L’economia tra le due guerre per l’Italia è segnata da un fatto non economico: il FASCISMO.
Nel 1920 l’Italia era un paese industrializzato, a livello mondiale non c’era più il capitalismo, e vivrà questo
momento con un cambiamento politico che influenzerà il sistema economico.
Il Fascismo ha influenzato il sistema economico perché:
- Mussolini ha costruito lo Stato Imprenditoriale negli anni 20 e 30. Il fascismo non ha abolito né il Crediop
né il Consorzio.
Nel 1933 è nata l’IRI.
- Sul piano economico – sociale l’Italia fascista riceve aiuti dagli Stati Uniti.
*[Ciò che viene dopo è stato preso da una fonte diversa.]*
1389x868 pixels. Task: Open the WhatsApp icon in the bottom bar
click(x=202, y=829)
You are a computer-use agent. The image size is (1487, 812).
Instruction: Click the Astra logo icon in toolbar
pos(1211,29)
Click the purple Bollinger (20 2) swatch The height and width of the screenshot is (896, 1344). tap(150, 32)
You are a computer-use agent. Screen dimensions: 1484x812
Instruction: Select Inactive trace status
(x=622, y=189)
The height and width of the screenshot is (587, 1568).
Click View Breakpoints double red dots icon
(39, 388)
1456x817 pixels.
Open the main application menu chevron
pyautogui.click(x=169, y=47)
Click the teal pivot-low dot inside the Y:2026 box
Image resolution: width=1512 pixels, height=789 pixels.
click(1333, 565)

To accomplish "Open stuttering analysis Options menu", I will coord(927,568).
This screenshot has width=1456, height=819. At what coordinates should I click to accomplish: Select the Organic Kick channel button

Gli accordi per il risanamento
dei debiti sono stati firmati a Washington.

La politica economica fascista si divide in due fasi:


1922 – 1925 : FASE LIBERALE del fascismo con Alberto De Stefani, Primo Ministro delle Finanze di
Mussolini, e in seguito anche Ministro del Tesoro.
1925 – 1939 : FASE AUTARCHICA con Giuseppe Volpi che succede a De Stefani.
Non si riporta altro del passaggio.